POLITIQUE

Intelligence artificielle : une proposition de directive encadre enfin la responsabilité


L’intelligence artificielle (IA) est associée au progrès et aux améliorations technologiques. Elle a le potentiel de transformer les entreprises, mais que se passe-t-il lorsque quelque chose tourne mal ? Un drone qui s’écrase sur le toit d’une maison, une voiture autonome qui renverse un piéton, un algorithme qui discrimine un candidat lors d’un entretien d’embauche, qui est responsable lorsqu’une technologie cause un dommage et quelle compensation pour les personnes lésées ? Jusqu’à présent, il n’y avait aucune règle harmonisée à l’Europe. La Commission européenne vient de dévoiler une proposition de directive pour faciliter la réparation des dommages causés par un produit ou un service doté d’un système d’apprentissage automatique. Le texte proposé introduit pour la première fois une présomption de causalité en matière de dommage causé et l’accès aux informations détenues par les entreprises du secteur est facilité. L’objectif : mieux protéger les consommateurs et favoriser l’innovation.

Devenue depuis quelques années une technologie clé, l’IA a envahi nos vies. Mais, comme pour de nombreuses technologies, le contraste est grand entre le développement rapide des systèmes d’IA et le processus plutôt lent de création d’un cadre juridique qui régit l’IA. Jusqu’à présent, il n’existait pas de régime de responsabilité spécifique à l’IA dans l’UE. Par conséquent, dans la plupart des États membres de l’UE, la responsabilité de l’IA était régie par le droit de la responsabilité civile.

Cependant, il est largement non harmonisé, à l’exception de la responsabilité des fabricants de produits défectueux, qui est régie par la directive 85/374/CE relative à la responsabilité du fait des produits défectueux.
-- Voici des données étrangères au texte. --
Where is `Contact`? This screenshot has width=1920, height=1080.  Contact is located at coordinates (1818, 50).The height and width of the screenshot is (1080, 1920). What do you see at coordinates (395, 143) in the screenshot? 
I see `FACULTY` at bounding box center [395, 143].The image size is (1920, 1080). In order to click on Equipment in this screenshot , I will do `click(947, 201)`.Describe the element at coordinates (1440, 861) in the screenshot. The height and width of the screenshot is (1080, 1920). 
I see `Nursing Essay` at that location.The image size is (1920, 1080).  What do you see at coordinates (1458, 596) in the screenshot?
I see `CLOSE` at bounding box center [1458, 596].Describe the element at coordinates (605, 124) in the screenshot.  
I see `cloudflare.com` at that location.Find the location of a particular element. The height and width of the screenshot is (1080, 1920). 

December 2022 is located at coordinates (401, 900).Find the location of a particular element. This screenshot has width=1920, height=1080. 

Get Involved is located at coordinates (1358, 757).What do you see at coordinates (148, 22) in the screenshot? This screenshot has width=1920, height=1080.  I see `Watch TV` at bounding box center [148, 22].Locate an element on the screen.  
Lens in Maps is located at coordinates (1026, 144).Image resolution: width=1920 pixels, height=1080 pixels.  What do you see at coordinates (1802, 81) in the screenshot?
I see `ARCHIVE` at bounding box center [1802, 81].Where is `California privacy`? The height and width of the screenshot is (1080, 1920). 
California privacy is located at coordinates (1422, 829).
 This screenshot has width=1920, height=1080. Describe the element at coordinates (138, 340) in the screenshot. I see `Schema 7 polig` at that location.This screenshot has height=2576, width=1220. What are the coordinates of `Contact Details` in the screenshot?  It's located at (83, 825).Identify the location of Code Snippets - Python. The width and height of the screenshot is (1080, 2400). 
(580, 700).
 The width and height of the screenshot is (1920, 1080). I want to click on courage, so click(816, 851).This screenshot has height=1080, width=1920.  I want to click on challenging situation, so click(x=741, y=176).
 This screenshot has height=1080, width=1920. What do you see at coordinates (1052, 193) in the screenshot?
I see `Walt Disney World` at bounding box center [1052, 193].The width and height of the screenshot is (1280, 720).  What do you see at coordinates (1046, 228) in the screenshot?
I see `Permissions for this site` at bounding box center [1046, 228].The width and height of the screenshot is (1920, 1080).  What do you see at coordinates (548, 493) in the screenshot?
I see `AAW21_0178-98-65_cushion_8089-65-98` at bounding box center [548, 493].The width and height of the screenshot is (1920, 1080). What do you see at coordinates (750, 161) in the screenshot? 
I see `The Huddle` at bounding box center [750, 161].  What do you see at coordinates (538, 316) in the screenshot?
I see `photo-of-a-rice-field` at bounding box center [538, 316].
Aboutissement d’un long processus entamé en 2017, c’est à présent également le cas en matière d’IA.

Une législation obsolète réactualisée

La Commission européenne a présenté ce 28 septembre une proposition de directive sur la responsabilité en matière d’intelligence artificielle. L’objectif est de « donner aux personnes des instruments de recours en cas de dommages causés par l’IA, de sorte qu’ils bénéficient du même niveau de protection que celui offert pour les technologies traditionnelles », a expliqué Vera Jourová, vice-présidente chargée des valeurs et de la transparence, dans un communiqué.

« Les nouvelles règles garantiront que tout type de victime (qu’il s’agisse d’un particulier ou d’une entreprise) peut avoir une chance équitable d’obtenir réparation en cas de dommage causé par une faute ou une omission d’un fournisseur, d’un développeur ou d’un utilisateur d’IA. De plus, investir dans la confiance et établir des garanties en cas de problème, c’est investir dans le secteur et contribuer à sa pénétration dans l’UE ».

Une définition large de l’IA

Pour ce qui est de la définition de l’IA, le texte renvoie à la proposition de règlement sur l’IA présentée en avril 2021 dernier. Il s’agit « d’un logiciel (…) capable, pour un ensemble donné d’objectifs définis par l’homme, de générer des résultats tels que du contenu, des prédictions, des recommandations ou des décisions influençant les environnements avec lesquels ils interagissent ». Cette définition a le mérite d’être assez large pour englober de nombreuses situations. Le texte précise également d’emblée qu’il ne traite pas des règles relatives à la responsabilité pénale.

Un recours facilité pour les victimes

Qu’il s’agisse de particuliers ou d’entreprises, le texte introduit en faveur des victimes une présomption réfragable de causalité : les juridictions nationales présument « le lien de causalité entre la faute du défendeur et le résultat produit par le système d’IA ou l’incapacité de celui-ci à [en produire un] ».

La Commission européenne explique avoir choisi d’instaurer une présomption réfragable – c’est-à-dire qu’il est possible de la contredire ou de la réfuter par la production d’une preuve contraire – pour « éviter d’exposer les fournisseurs, les opérateurs et les utilisateurs (…) à des risques plus élevés en matière de responsabilité ». Dans le cas contraire, le risque serait d’entraver l’innovation dans ce secteur.

Droit d’accès aux éléments de preuve

Les victimes disposeront aussi d’un plus grand nombre d’outils permettant de prouver la faute et le dommage et demander réparation en justice, grâce à l’introduction d’un droit d’accès aux éléments de preuve auprès des entreprises et des fournisseurs, lorsque des systèmes d’IA dits à « haut risque » sont utilisés. Les victimes pourront ainsi demander à la juridiction d’ordonner la divulgation d’informations concernant les systèmes d’IA, tels que la biométrie ou la reconnaissance faciale. Des garanties sont néanmoins prévues pour préserver le secret des affaires.

Avant de définir définitive, cette proposition de directive doit encore être adoptée par le Parlement européen et le Conseil.